|fromamerica (fromamerica) wrote in rp_tutorials,|
@ 2009-08-13 22:18:00
|Entry tags:||images: editing|
Color changing hair in Photoshop
|Hello, fellow RP geeks! Welcome to Part 1 of a little tutorial I'm putting together on some of the many tricks of blending layers in Photoshop. These are pretty basic, and while these are written in Photoshop, it all works just as well in Gimp, there are simply different commands. chaperoned put together a translation of this tutorial into Gimp, click here to read it!|
Today we will start off working with a picture of a lovely singer named Alex Band. Say hi to Alex.

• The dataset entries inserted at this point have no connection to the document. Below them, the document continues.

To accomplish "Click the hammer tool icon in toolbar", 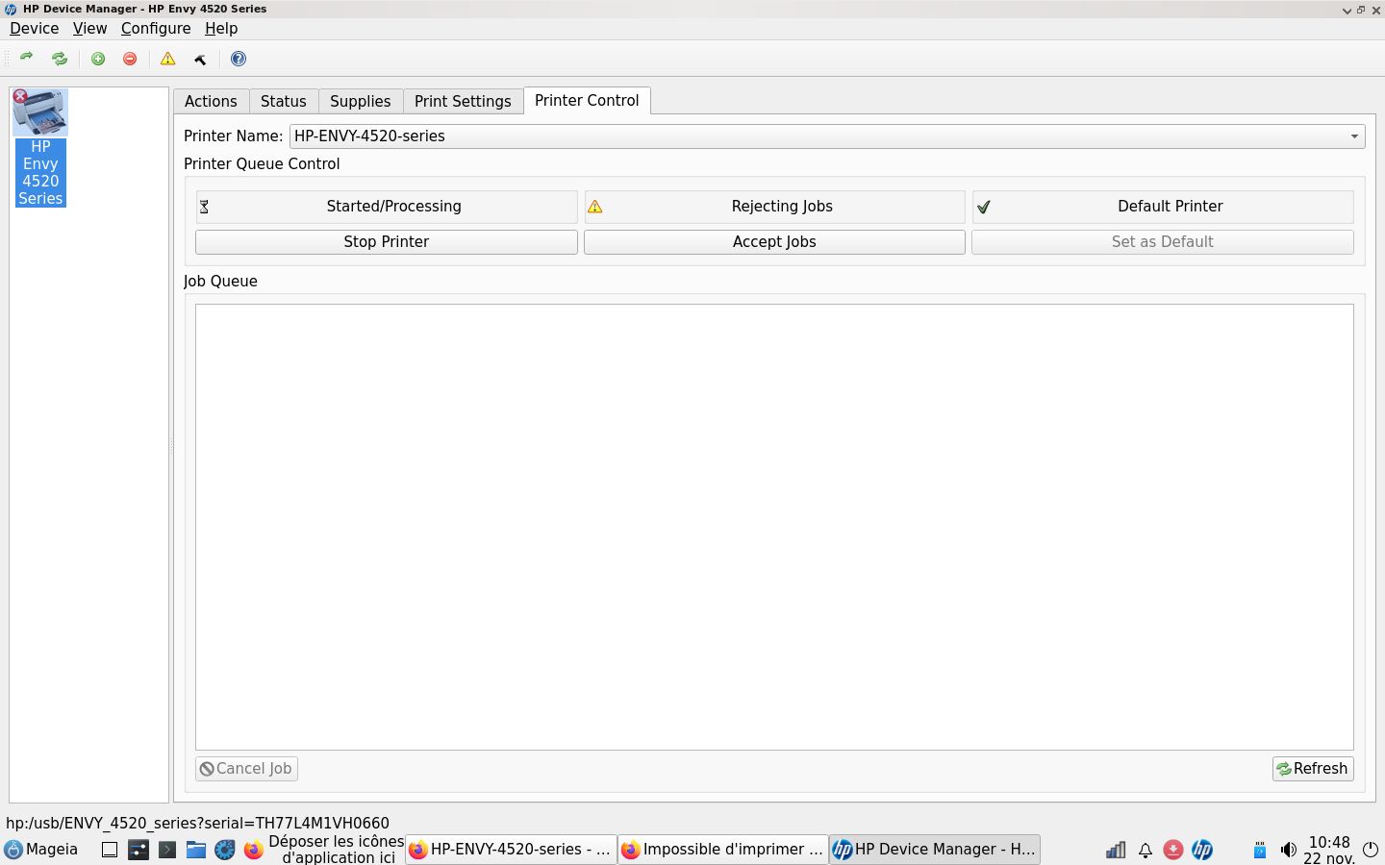I will pos(200,59).
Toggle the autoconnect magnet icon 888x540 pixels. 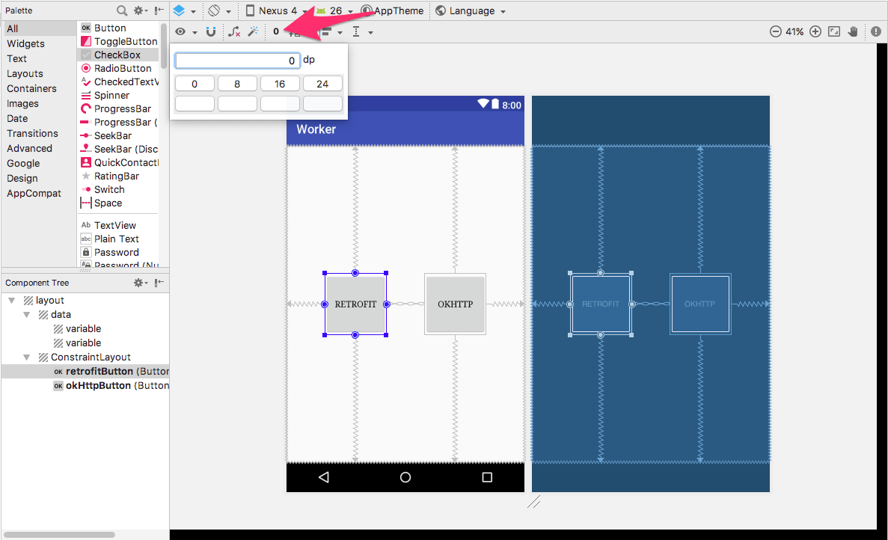[x=211, y=31]
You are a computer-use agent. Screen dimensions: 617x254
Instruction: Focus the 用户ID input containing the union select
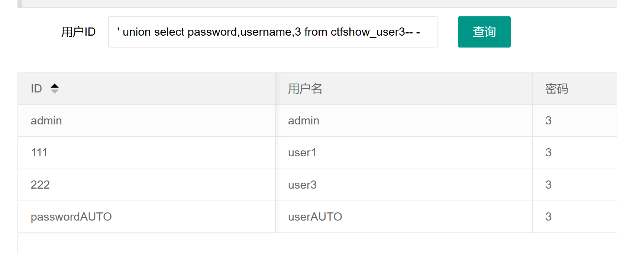pyautogui.click(x=273, y=32)
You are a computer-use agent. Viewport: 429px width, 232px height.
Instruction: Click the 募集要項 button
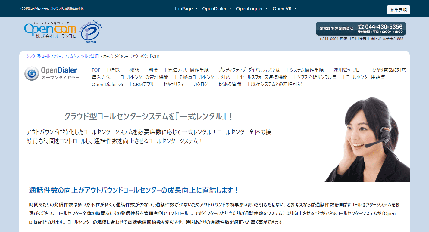(398, 10)
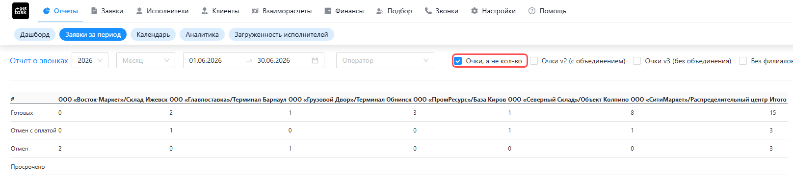Open the Финансы menu item
793x183 pixels.
point(344,11)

No, I have no real reason in choosing him outside of the fact that I am using him for a face, so I have pics of him in mind. We are going to be turning his hair white-ish for this tutorial. I say white-ish because pure white hair looks a little odd. Things pick up surrounding light, hair especially, and lighter colors and white do this more than darker colors, so pure white looks out of place, it's not picking up the surrounding colors! This tutorial will cover an easy way to turn hair white or other light colors. It does not work as well with darker colors, but I do somewhat touch on that at the end.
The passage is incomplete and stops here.